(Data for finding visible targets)
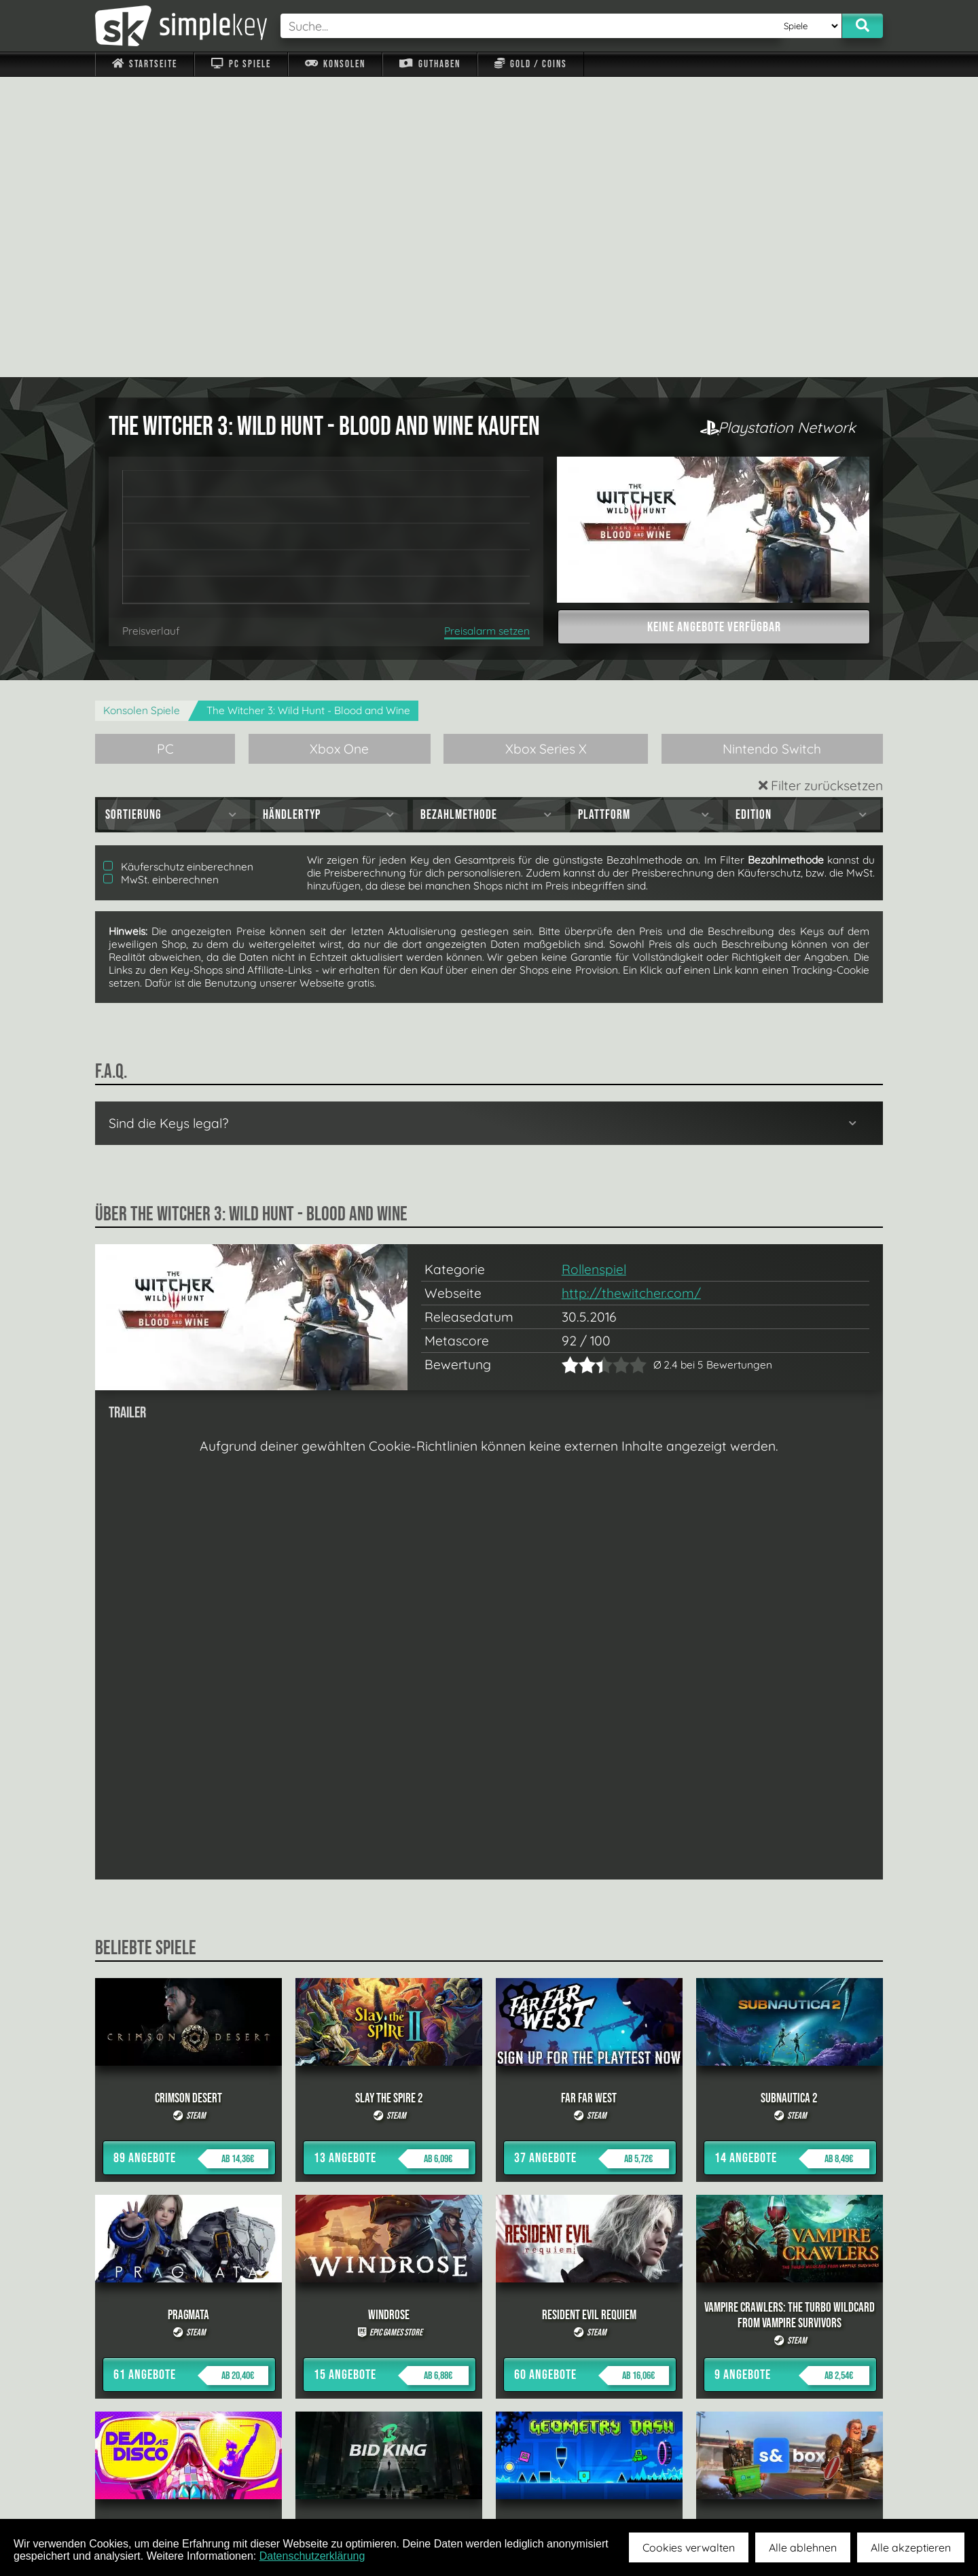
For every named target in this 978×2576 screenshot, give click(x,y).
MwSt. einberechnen (161, 579)
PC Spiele (240, 64)
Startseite (144, 64)
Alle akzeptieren (911, 2547)
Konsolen (335, 64)
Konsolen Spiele (141, 410)
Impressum (153, 2487)
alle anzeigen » (489, 2338)
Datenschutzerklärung (312, 2556)
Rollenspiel (594, 969)
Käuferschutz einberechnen (178, 566)
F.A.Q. (403, 2487)
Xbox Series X (546, 448)
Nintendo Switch (772, 448)
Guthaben (429, 64)
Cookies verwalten (688, 2547)
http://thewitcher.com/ (631, 993)
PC (165, 448)
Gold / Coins (530, 64)
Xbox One (339, 448)
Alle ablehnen (803, 2547)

WHAT IS REQUIRED – Return every line of the data above that contains the string "einberechnen".

ANSWER TO THE TASK –
MwSt. einberechnen (161, 579)
Käuferschutz einberechnen (178, 566)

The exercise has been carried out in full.